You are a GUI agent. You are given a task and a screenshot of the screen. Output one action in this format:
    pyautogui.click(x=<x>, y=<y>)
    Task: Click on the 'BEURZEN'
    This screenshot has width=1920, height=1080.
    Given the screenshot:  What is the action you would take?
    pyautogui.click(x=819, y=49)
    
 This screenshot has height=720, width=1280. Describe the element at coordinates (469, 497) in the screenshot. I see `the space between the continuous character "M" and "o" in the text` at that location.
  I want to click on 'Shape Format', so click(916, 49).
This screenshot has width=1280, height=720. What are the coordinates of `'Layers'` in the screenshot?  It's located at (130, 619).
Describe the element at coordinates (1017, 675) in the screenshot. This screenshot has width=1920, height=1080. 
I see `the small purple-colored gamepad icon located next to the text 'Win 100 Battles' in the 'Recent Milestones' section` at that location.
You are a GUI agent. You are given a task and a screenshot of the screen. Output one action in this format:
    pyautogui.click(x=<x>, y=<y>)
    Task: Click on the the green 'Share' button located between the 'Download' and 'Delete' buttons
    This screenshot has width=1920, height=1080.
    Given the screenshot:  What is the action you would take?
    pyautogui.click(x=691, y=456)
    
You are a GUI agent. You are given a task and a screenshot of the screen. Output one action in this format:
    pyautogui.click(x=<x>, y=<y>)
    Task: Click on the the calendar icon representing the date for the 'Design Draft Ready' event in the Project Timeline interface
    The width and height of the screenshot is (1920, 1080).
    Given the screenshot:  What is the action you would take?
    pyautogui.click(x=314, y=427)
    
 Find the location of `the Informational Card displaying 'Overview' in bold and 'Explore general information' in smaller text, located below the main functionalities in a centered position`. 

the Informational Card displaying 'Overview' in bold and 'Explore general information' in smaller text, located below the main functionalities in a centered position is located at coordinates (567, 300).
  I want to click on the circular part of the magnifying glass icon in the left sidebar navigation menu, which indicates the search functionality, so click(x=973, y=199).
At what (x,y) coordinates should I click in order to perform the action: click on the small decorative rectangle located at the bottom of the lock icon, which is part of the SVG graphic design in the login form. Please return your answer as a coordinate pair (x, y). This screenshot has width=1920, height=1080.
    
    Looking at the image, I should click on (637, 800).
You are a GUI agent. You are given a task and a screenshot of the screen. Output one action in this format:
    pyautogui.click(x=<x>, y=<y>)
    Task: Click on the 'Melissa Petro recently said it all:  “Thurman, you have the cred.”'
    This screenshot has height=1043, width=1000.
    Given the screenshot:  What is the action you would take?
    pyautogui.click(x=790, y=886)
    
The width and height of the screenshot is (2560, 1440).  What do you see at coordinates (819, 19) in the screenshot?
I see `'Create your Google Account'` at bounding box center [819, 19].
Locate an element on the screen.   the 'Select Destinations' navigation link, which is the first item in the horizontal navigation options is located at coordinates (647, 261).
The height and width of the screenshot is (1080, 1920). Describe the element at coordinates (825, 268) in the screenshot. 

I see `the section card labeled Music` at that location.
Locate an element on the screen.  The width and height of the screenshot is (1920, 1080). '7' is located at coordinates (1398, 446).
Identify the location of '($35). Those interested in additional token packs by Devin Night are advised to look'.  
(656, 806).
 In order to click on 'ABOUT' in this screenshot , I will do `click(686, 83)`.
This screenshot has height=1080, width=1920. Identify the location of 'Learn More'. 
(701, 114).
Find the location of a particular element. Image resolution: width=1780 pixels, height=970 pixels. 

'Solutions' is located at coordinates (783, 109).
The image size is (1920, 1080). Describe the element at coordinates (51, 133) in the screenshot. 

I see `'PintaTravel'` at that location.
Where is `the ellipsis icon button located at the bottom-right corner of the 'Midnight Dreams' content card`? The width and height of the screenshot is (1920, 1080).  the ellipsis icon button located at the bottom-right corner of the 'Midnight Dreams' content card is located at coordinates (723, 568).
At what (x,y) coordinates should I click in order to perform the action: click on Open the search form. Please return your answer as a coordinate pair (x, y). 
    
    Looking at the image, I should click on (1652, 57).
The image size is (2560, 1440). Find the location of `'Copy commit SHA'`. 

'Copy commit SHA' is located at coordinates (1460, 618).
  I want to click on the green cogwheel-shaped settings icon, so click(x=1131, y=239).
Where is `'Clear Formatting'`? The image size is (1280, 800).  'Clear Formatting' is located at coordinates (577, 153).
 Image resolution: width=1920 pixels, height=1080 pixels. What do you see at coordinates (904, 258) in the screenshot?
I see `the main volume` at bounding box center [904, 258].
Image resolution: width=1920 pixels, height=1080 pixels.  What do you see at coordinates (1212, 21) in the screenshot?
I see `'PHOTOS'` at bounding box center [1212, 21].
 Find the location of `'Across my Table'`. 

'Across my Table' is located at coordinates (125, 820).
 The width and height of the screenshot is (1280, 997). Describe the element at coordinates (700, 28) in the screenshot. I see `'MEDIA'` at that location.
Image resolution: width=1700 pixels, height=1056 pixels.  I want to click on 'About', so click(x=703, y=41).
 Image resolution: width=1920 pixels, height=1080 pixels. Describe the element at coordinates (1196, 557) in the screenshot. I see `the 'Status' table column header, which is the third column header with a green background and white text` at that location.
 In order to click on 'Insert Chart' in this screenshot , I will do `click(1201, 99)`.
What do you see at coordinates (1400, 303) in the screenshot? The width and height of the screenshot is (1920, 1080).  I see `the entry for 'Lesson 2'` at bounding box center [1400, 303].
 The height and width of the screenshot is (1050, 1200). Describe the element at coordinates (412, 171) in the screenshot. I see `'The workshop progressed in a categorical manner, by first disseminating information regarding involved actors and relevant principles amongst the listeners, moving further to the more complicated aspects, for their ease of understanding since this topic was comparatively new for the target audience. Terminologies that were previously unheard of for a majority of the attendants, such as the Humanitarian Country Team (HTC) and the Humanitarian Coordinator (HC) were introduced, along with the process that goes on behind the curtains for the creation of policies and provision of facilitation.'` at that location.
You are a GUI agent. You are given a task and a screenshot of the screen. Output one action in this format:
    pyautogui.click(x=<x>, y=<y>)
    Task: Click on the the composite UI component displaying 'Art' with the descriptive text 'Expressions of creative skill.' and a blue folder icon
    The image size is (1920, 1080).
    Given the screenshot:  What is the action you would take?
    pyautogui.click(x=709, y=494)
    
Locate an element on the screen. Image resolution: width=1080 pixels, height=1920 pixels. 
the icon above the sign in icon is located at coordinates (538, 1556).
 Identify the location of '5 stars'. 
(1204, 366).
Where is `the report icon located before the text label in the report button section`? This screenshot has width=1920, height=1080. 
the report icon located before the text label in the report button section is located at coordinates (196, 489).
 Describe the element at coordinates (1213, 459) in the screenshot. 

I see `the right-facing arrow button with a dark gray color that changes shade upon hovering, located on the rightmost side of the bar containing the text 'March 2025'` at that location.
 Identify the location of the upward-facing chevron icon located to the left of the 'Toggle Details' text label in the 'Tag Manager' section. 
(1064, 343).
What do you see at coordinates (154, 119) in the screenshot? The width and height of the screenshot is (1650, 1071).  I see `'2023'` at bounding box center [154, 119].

※

_Your goal_
Reproduce every one of the records above verbatim, line for line.

_Final result_
You are a GUI agent. You are given a task and a screenshot of the screen. Output one action in this format:
    pyautogui.click(x=<x>, y=<y>)
    Task: Click on the 'BEURZEN'
    This screenshot has width=1920, height=1080.
    Given the screenshot:  What is the action you would take?
    pyautogui.click(x=819, y=49)
    
 This screenshot has height=720, width=1280. Describe the element at coordinates (469, 497) in the screenshot. I see `the space between the continuous character "M" and "o" in the text` at that location.
  I want to click on 'Shape Format', so click(916, 49).
This screenshot has width=1280, height=720. What are the coordinates of `'Layers'` in the screenshot?  It's located at (130, 619).
Describe the element at coordinates (1017, 675) in the screenshot. This screenshot has width=1920, height=1080. 
I see `the small purple-colored gamepad icon located next to the text 'Win 100 Battles' in the 'Recent Milestones' section` at that location.
You are a GUI agent. You are given a task and a screenshot of the screen. Output one action in this format:
    pyautogui.click(x=<x>, y=<y>)
    Task: Click on the the green 'Share' button located between the 'Download' and 'Delete' buttons
    This screenshot has width=1920, height=1080.
    Given the screenshot:  What is the action you would take?
    pyautogui.click(x=691, y=456)
    
You are a GUI agent. You are given a task and a screenshot of the screen. Output one action in this format:
    pyautogui.click(x=<x>, y=<y>)
    Task: Click on the the calendar icon representing the date for the 'Design Draft Ready' event in the Project Timeline interface
    The width and height of the screenshot is (1920, 1080).
    Given the screenshot:  What is the action you would take?
    pyautogui.click(x=314, y=427)
    
 Find the location of `the Informational Card displaying 'Overview' in bold and 'Explore general information' in smaller text, located below the main functionalities in a centered position`. 

the Informational Card displaying 'Overview' in bold and 'Explore general information' in smaller text, located below the main functionalities in a centered position is located at coordinates (567, 300).
  I want to click on the circular part of the magnifying glass icon in the left sidebar navigation menu, which indicates the search functionality, so click(x=973, y=199).
At what (x,y) coordinates should I click in order to perform the action: click on the small decorative rectangle located at the bottom of the lock icon, which is part of the SVG graphic design in the login form. Please return your answer as a coordinate pair (x, y). This screenshot has width=1920, height=1080.
    
    Looking at the image, I should click on (637, 800).
You are a GUI agent. You are given a task and a screenshot of the screen. Output one action in this format:
    pyautogui.click(x=<x>, y=<y>)
    Task: Click on the 'Melissa Petro recently said it all:  “Thurman, you have the cred.”'
    This screenshot has height=1043, width=1000.
    Given the screenshot:  What is the action you would take?
    pyautogui.click(x=790, y=886)
    
The width and height of the screenshot is (2560, 1440).  What do you see at coordinates (819, 19) in the screenshot?
I see `'Create your Google Account'` at bounding box center [819, 19].
Locate an element on the screen.   the 'Select Destinations' navigation link, which is the first item in the horizontal navigation options is located at coordinates (647, 261).
The height and width of the screenshot is (1080, 1920). Describe the element at coordinates (825, 268) in the screenshot. 

I see `the section card labeled Music` at that location.
Locate an element on the screen.  The width and height of the screenshot is (1920, 1080). '7' is located at coordinates (1398, 446).
Identify the location of '($35). Those interested in additional token packs by Devin Night are advised to look'.  
(656, 806).
 In order to click on 'ABOUT' in this screenshot , I will do `click(686, 83)`.
This screenshot has height=1080, width=1920. Identify the location of 'Learn More'. 
(701, 114).
Find the location of a particular element. Image resolution: width=1780 pixels, height=970 pixels. 

'Solutions' is located at coordinates (783, 109).
The image size is (1920, 1080). Describe the element at coordinates (51, 133) in the screenshot. 

I see `'PintaTravel'` at that location.
Where is `the ellipsis icon button located at the bottom-right corner of the 'Midnight Dreams' content card`? The width and height of the screenshot is (1920, 1080).  the ellipsis icon button located at the bottom-right corner of the 'Midnight Dreams' content card is located at coordinates (723, 568).
At what (x,y) coordinates should I click in order to perform the action: click on Open the search form. Please return your answer as a coordinate pair (x, y). 
    
    Looking at the image, I should click on (1652, 57).
The image size is (2560, 1440). Find the location of `'Copy commit SHA'`. 

'Copy commit SHA' is located at coordinates (1460, 618).
  I want to click on the green cogwheel-shaped settings icon, so click(x=1131, y=239).
Where is `'Clear Formatting'`? The image size is (1280, 800).  'Clear Formatting' is located at coordinates (577, 153).
 Image resolution: width=1920 pixels, height=1080 pixels. What do you see at coordinates (904, 258) in the screenshot?
I see `the main volume` at bounding box center [904, 258].
Image resolution: width=1920 pixels, height=1080 pixels.  What do you see at coordinates (1212, 21) in the screenshot?
I see `'PHOTOS'` at bounding box center [1212, 21].
 Find the location of `'Across my Table'`. 

'Across my Table' is located at coordinates (125, 820).
 The width and height of the screenshot is (1280, 997). Describe the element at coordinates (700, 28) in the screenshot. I see `'MEDIA'` at that location.
Image resolution: width=1700 pixels, height=1056 pixels.  I want to click on 'About', so click(x=703, y=41).
 Image resolution: width=1920 pixels, height=1080 pixels. Describe the element at coordinates (1196, 557) in the screenshot. I see `the 'Status' table column header, which is the third column header with a green background and white text` at that location.
 In order to click on 'Insert Chart' in this screenshot , I will do `click(1201, 99)`.
What do you see at coordinates (1400, 303) in the screenshot? The width and height of the screenshot is (1920, 1080).  I see `the entry for 'Lesson 2'` at bounding box center [1400, 303].
 The height and width of the screenshot is (1050, 1200). Describe the element at coordinates (412, 171) in the screenshot. I see `'The workshop progressed in a categorical manner, by first disseminating information regarding involved actors and relevant principles amongst the listeners, moving further to the more complicated aspects, for their ease of understanding since this topic was comparatively new for the target audience. Terminologies that were previously unheard of for a majority of the attendants, such as the Humanitarian Country Team (HTC) and the Humanitarian Coordinator (HC) were introduced, along with the process that goes on behind the curtains for the creation of policies and provision of facilitation.'` at that location.
You are a GUI agent. You are given a task and a screenshot of the screen. Output one action in this format:
    pyautogui.click(x=<x>, y=<y>)
    Task: Click on the the composite UI component displaying 'Art' with the descriptive text 'Expressions of creative skill.' and a blue folder icon
    The image size is (1920, 1080).
    Given the screenshot:  What is the action you would take?
    pyautogui.click(x=709, y=494)
    
Locate an element on the screen. Image resolution: width=1080 pixels, height=1920 pixels. 
the icon above the sign in icon is located at coordinates (538, 1556).
 Identify the location of '5 stars'. 
(1204, 366).
Where is `the report icon located before the text label in the report button section`? This screenshot has width=1920, height=1080. 
the report icon located before the text label in the report button section is located at coordinates (196, 489).
 Describe the element at coordinates (1213, 459) in the screenshot. 

I see `the right-facing arrow button with a dark gray color that changes shade upon hovering, located on the rightmost side of the bar containing the text 'March 2025'` at that location.
 Identify the location of the upward-facing chevron icon located to the left of the 'Toggle Details' text label in the 'Tag Manager' section. 
(1064, 343).
What do you see at coordinates (154, 119) in the screenshot? The width and height of the screenshot is (1650, 1071).  I see `'2023'` at bounding box center [154, 119].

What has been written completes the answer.